I’d be willing to not count Japan’s system on the grounds that it’s only really used ceremonially, and that’s probably true of many other systems around the world, but there’s nothing stopping anyone from using these systems for more mundane purposes if they wish. In any case I got the sense that those spreading the idea that India’s was the last didn’t even know about those systems, so I won’t cut them any slack :slight_smile:

I think that I saw an article at BBC talking about The Last Telegram On Earth.

Children at overnight camp aren’t allowed to communicate with their families “in real time”. No phones, etc.
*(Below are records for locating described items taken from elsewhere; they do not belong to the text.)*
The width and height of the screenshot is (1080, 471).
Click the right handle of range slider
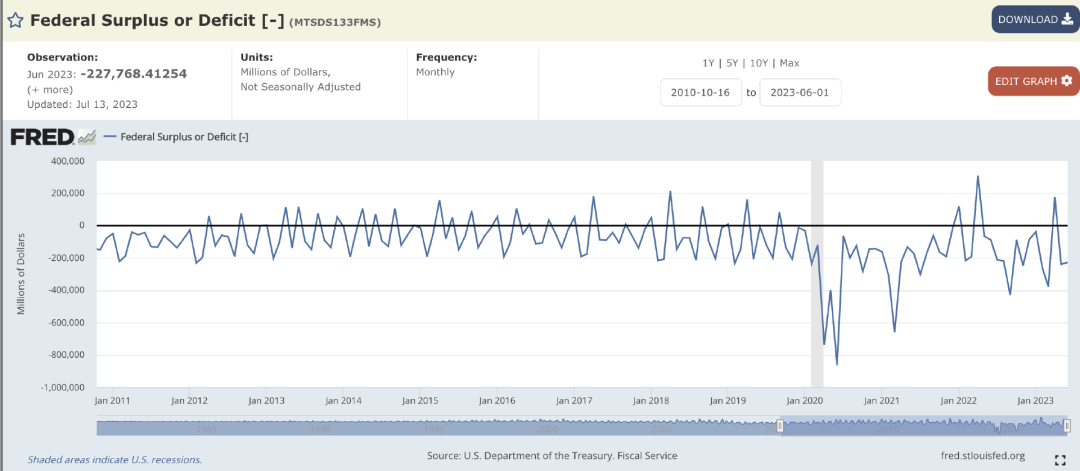[x=1067, y=427]
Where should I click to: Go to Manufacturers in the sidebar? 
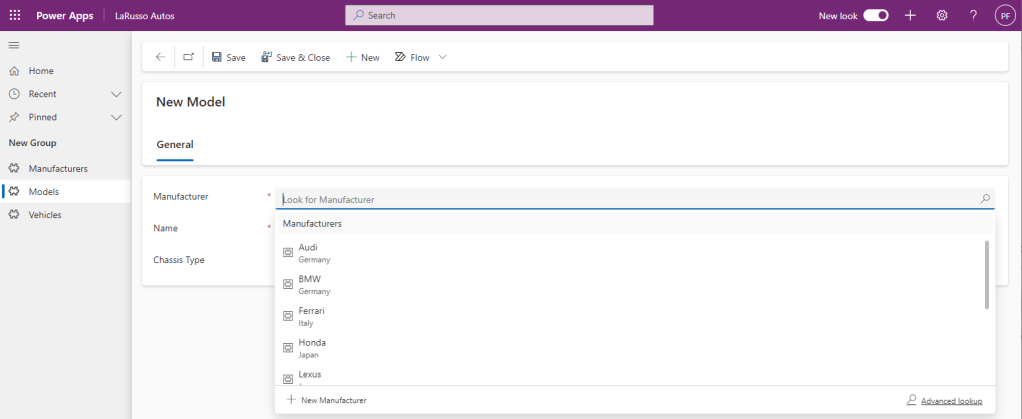point(58,168)
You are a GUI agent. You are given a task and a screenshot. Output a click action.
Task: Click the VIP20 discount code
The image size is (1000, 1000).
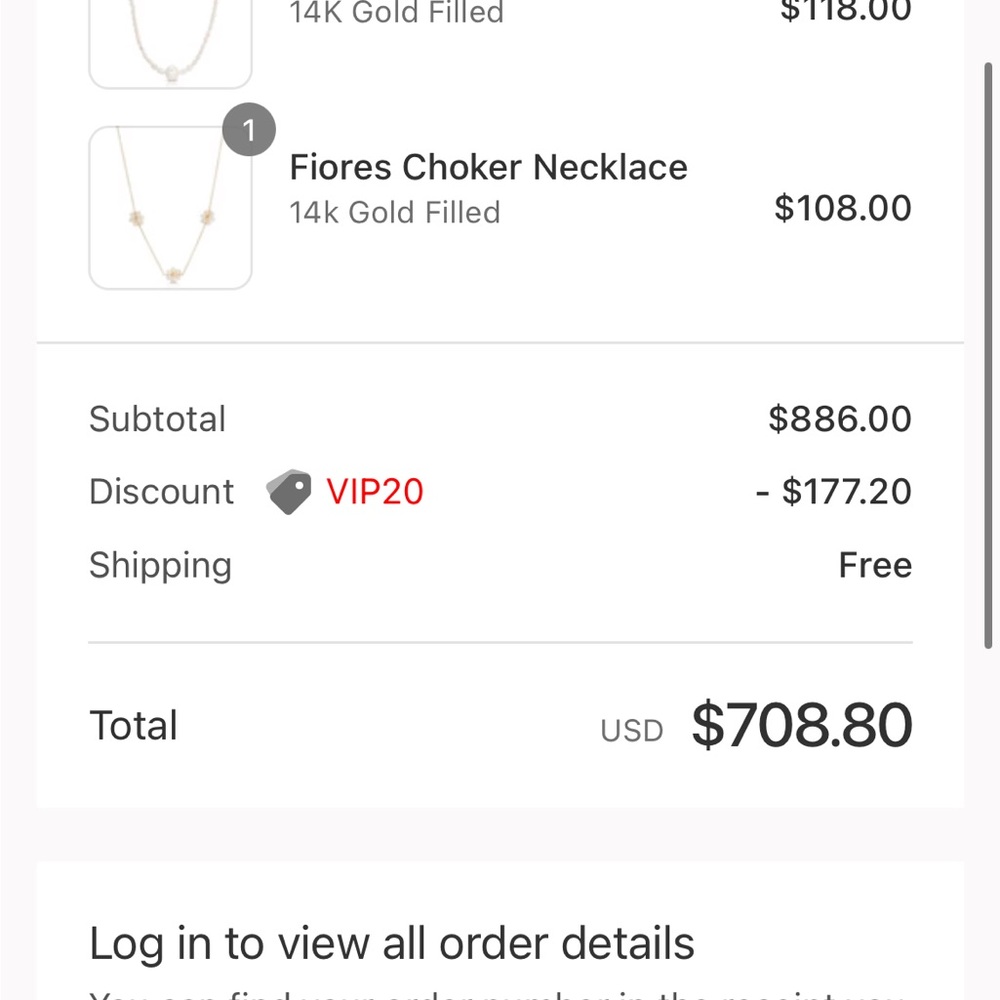(375, 492)
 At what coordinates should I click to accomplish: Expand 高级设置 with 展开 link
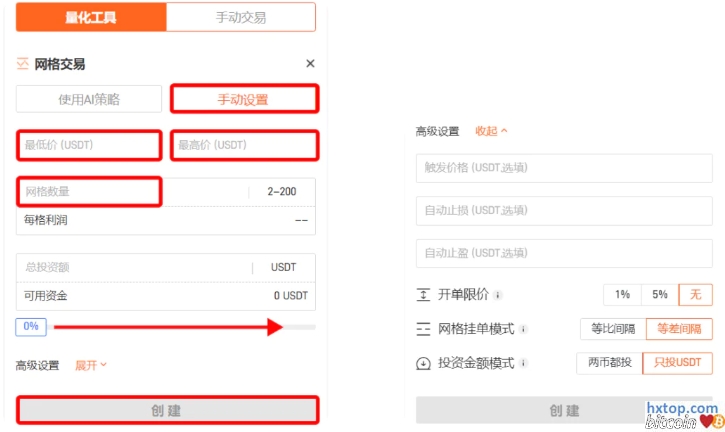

And it’s the camps that contract BunkNotes to provide the service…presumably for parents who can’t be bothered writing an actual letter and mailing it. I wouldn’t call BunkNotes “scummy”, just a for-profit company doing its thing.

My point above was that making 5-8 Euros per communication transaction doesn’t sound so outlandish when you consider a lot more actual work goes into delivering a telegram than a similar transaction like the example I offered, in which the customer is paying for the privilege of doing all the typing themselves and then the receiving party (the camp) is paying for paper and printer costs, while the transmission costs between those two points is virtually nil.

Compared to sending a letter the Bunknote thing doesn’t seem that terrible. With a letter you have to attach a stamp ($0.46) and envelope/paper (another $0.04 lets say) so it’s only double the price. But the letter arrives there twice as fast–USPS average First Class Delivery is two days, as opposed to this system getting there guaranteed by the next morning.

I can’t feel that outraged about it, although charging $1 to add a Sudoku puzzle is nuts, I would never do that.

Sure it is kind of ridiculous compared to a much simpler system of having a dedicated “email machine” setup somewhere where kids can send and receive mail from their parents once per day, but camps aren’t about the most efficient solution to any problem. The whole point is to slow down and see the sights for a change.